People have gazed at the stars for thousands of years. If you’re looking to continue that tradition in Arizona, you’re in luck.
The Copper State is home to plenty of places that are ideal for the age-old pastime, and during the hot summer months, you’ll want a nighttime activity over the relentless sun, anyway. In fact, some Arizona cities have even been designated as Dark Sky Places, meaning they sit under skies where you can really see the stars without a lot of light pollution blocking your view.
The International Dark Sky Association is even headquartered in Tucson. The organization is a “conservation program [that] recognizes and promotes excellent stewardship of the night sky.” It was founded back in 2001 to preserve and protect dark sites, many of which are in Arizona.
What to bring: Since it’s going to be dark outside when you stargaze, be sure to bring a jacket, a fully charged phone and a flashlight if you have one. During the summertime, bug spray is a good idea. You’ll also want to check the weather before you head out. Stargazing is obviously dependent on the weather and clouds.
If you’re going to start your stargazing journey, you should begin in Flagstaff. Lowell Observatory in Flagstaff—perhaps most famous for being the place where Pluto was first discovered—is a hot spot for stargazing. The Giovale Open Deck Observatory is home to six telescopes where visitors can gaze up at the night’s sky.
If you’re looking to stargaze with others, Lowell also hosts Star Parties every month of the year, save July. In these parties, educators point out galaxies, star clusters, and binary stars during laser-guided constellation tours.
The former mining-town-turned-arts-community of Bisbee is another Dark Sky City. You have great sky views pretty much anywhere in this southern Arizona town. If you’d like a more guided experience, head to the Bisbee Science Lab (519 W. Melody Lane) for Pie & Sky Astronomy Nights on the first Thursday of each month. Grab a slice of free pizza and gaze up at the night’s sky using the lab’s telescopes. These events are free and open to the public.
Sedona is most famous for its vibrant red rocks, but the city is also an International Dark Sky Community. Meaning that when you look up at the night’s sky, you’re likely to see a blanket of stars in the sky. If you’re looking for a specific spot in town, here are seven trailheads that Visit Sedona recommends for stargazing. Sedona is also home to a handful of companies that offer stargazing tours, such as Sedona Stargazing.
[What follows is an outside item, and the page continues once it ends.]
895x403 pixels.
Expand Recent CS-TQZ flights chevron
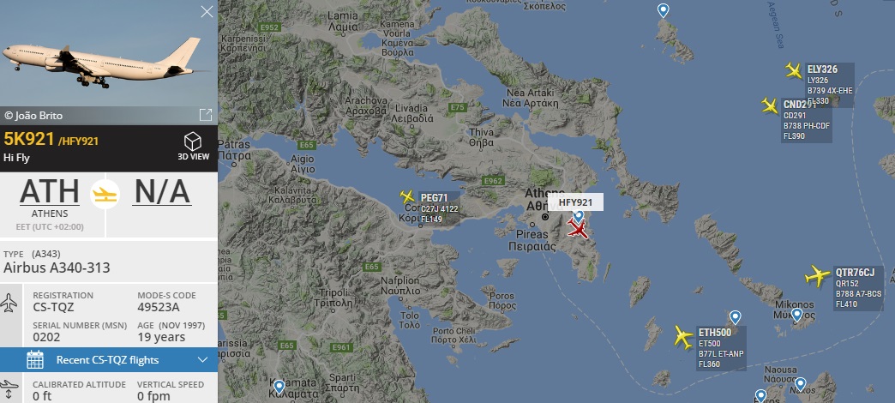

Located on the outskirts of metro Phoenix, Fountain Hills has been an International Dark Sky Community since 2018. It’s not typical for a city that’s part of a major metropolitan area to have this designation due to the usual presence of light pollution, but Fountain Hills is protected from by the nearby McDowell Mountain Regional Park. The city recommends several spots that are ideal places to watch the stars light up the sky. These include the backside of the city’s most famed site, Fountain Park.
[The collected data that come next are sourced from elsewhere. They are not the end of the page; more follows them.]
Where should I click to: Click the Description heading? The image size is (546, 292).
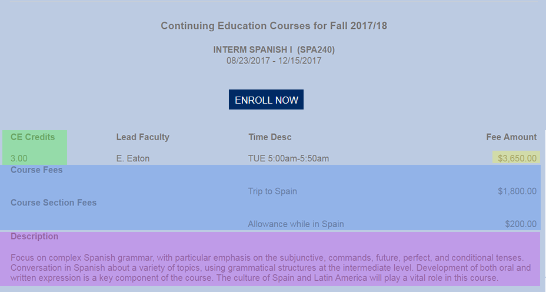(35, 237)
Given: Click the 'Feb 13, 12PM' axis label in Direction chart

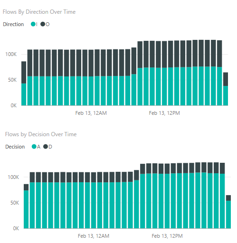Looking at the screenshot, I should coord(164,113).
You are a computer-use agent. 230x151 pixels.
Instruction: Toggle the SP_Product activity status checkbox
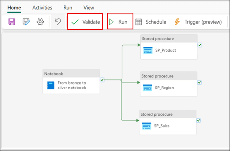click(x=200, y=45)
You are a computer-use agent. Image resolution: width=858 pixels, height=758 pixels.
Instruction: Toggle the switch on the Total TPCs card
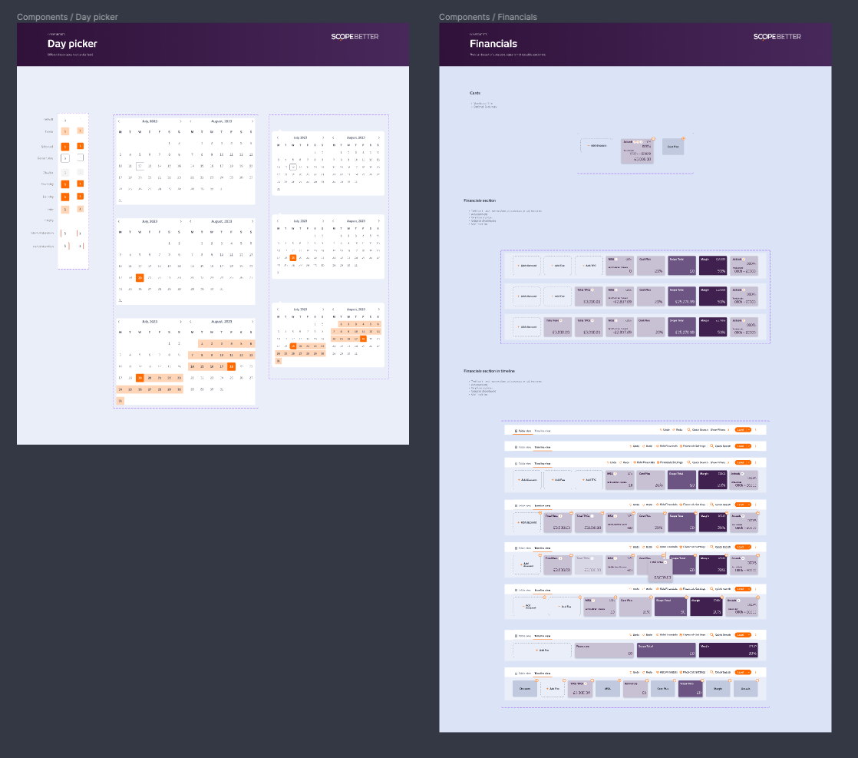pyautogui.click(x=592, y=289)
Fun fact: An International Dark Sky Discovery Center is also currently in the works.
Kartchner Caverns State Park
2980 S. Hwy. 90 in Benson
Located just less than one hour from Tucson in Benson, Kartchner Caverns State Park is one of two Arizona state parks designated as a Dark Sky Park. The park’s rural location means it has very little to no pollution. It’s not uncommon to see astronomers with their massive telescopes near the park looking at the night’s sky. The Huachuca Astronomy Club also hosts star parties at the park.
Fun facts: The caverns were discovered in 1974 on private land, and the state park was started in 1988. The cave tours are also a great way to cool off during the hot summer months since they’re underground. The average temperature in the cave is 70 degrees Fahrenheit. Tours are led by a trained guide and offered from 8 a.m.-5 p.m. daily.
Mt. Lemmon SkyCenter
9800 E. Ski Run Road on Mt. Lemmon
If you’re looking to do some serious stargazing, you might want to drive up to the Mt. Lemmon SkyCenter in the Coronado National Forest. Owned and operated by the University of Arizona, SkyCenter offers a five-hour stargazing program that kicks off two hours prior to sunset. These presentations are offered nightly from Wednesday to Sunday, weather permitting. Reservations are required.
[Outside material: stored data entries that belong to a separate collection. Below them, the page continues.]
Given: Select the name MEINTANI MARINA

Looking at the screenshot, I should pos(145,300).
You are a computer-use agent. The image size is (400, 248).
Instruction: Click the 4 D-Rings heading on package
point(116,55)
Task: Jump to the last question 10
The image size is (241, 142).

Located at 9,157 feet, SkyCenter is home to two of the largest telescopes that the public can access in the Southwest. Visitors can enjoy an astronomy lecture and a light dinner before observing astronomical phenomena.
Kitt Peak National Observatory
28400 W. Ajo Hwy. in Tucson
Located on the Tohono O’odham Indian Reservation, Kitt Peak National Observatory features one of the largest collections of optical and radio telescopes in the world. The road up to Kitt Peak has been closed (and is still closed as of press time) for a few years due to a fire, but Kitt Peak is gradually starting to offer more programming.
If you really want to do a deep dive into the world of astronomy, consider booking one of the overnight stays offered here. After you get to the visitor center, you’ll meet a telescope operator who will assist you. You’ll eat dinner and when a telescope becomes available, it’s yours for the night. You also get to sleep overnight at the observatory in a dorm room. The price is high though; tickets for the overnight program start at $945 per person. Be sure to have a full tank of gas before you head up. There are no gas stations along the way.